Maina Kiai is chairman of the Kenya National Commission on Human Rights. He said it’s time for Kenya to re-evaluate its approach to fighting crime.

“In this country policing and crime are very much inter-related and often times we have found that there are either direct or indirect linkages between criminals and the police. They have tried this hard line approach , but for the last 20 years, we had an unofficial approach of shoot to kill which has not reduced crime. So what we are arguing or suggesting is that may be it’s time that we think the approach to crime,” he said.

Kiai said the rising crime rate should be treated as a national priority because he said even the police have been victims of the criminals. He said on the average about two police offers were killed a month in the last six months.

Kiai also said the police need to re-evaluate their strategy of dealing with suspected criminals.

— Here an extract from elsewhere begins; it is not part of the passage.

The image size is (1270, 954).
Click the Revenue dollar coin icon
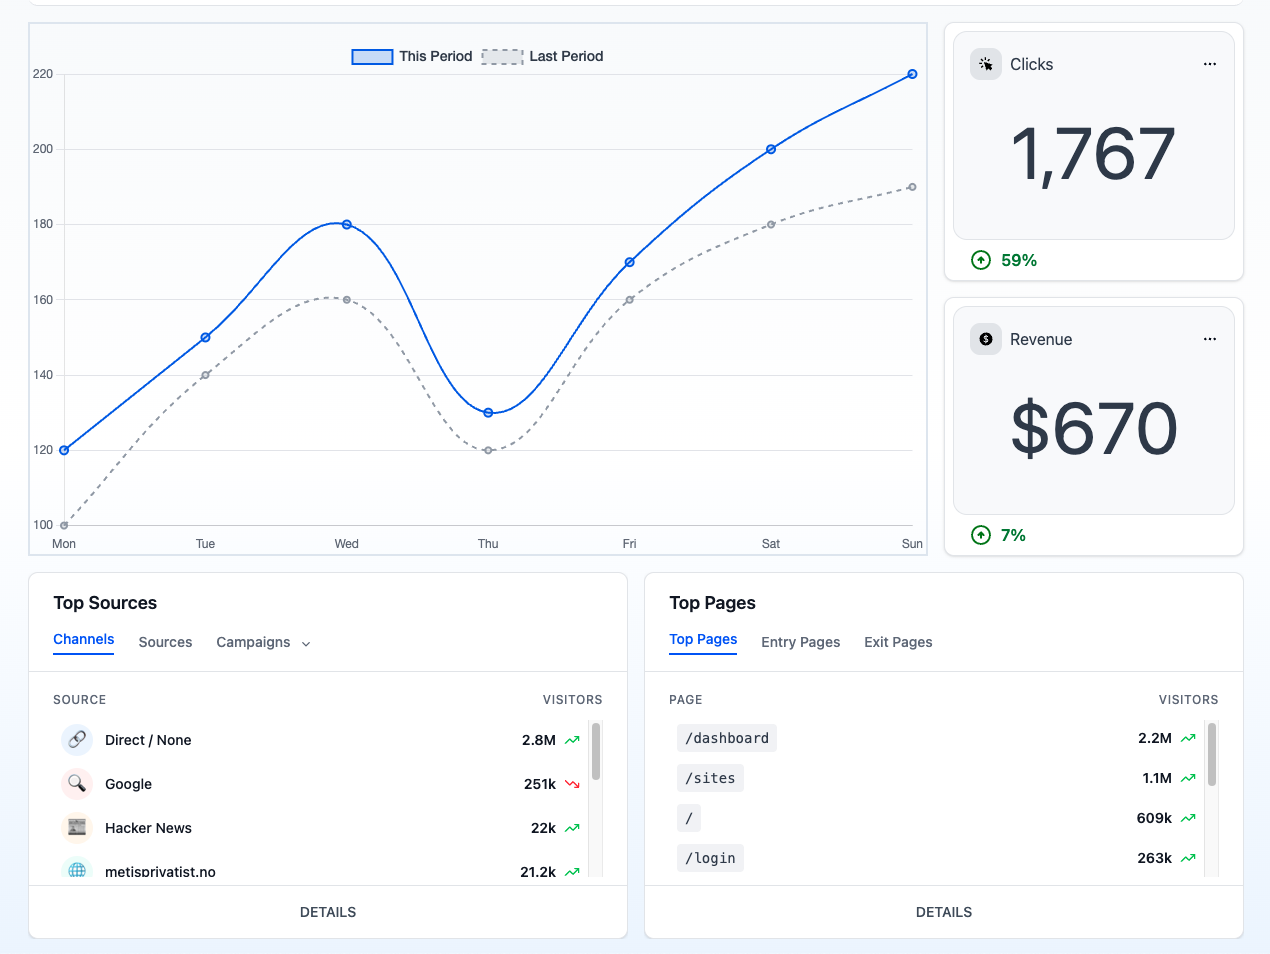(x=986, y=339)
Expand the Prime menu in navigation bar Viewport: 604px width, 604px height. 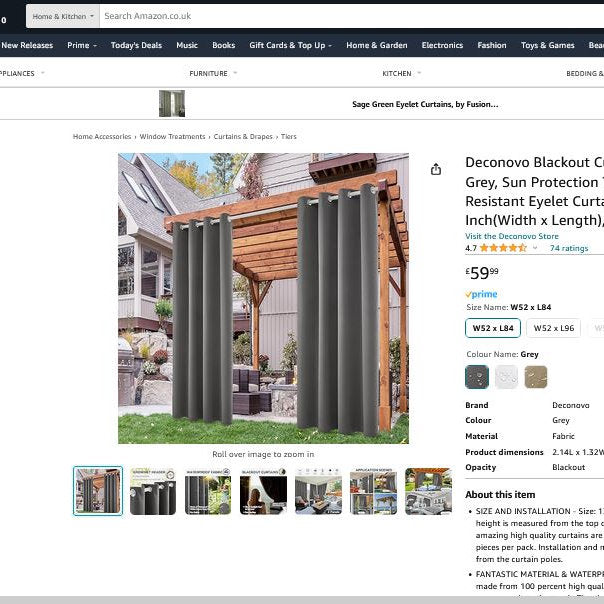(x=81, y=45)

“The police have been operating on this shoot to kill approach for the last 20 years. So they have been killing suspected criminals but also killing innocent people and getting away with it. One of the issues for us is that there is no process and no system of accountability in the police force. So whenever a shooting happened, we don’t know if the police are telling the truth; So we’re basically arguing may be if we start arresting these suspects and interrogating them, may be we’ll know what the root cause of the problem is. May be it’s within the police; may be it’s within the politics; may be it’s in something else,” Kiai said.

But director of police operations David Kimaiyo said there is nothing unusual about the current crime rate in the country.

“We don’t have any serious problem as such. It is a normal issue that we are tackling just like any other country that is handling issues of crime. It could have happened to anybody. It’s only that it happened to a professor. So it’s not an issue of saying may be crime is rising or may be it was targeting individual persons,” he said.

Kimaiyo said Kenyan police have all the necessary policies in place to fight crime, including community policing.

“That is one of the areas that even his Excellency, the president is concerned with,” he said.

Kimaiyo said Kenyan police are on the hot pursuit for the killers of professor Bwayo.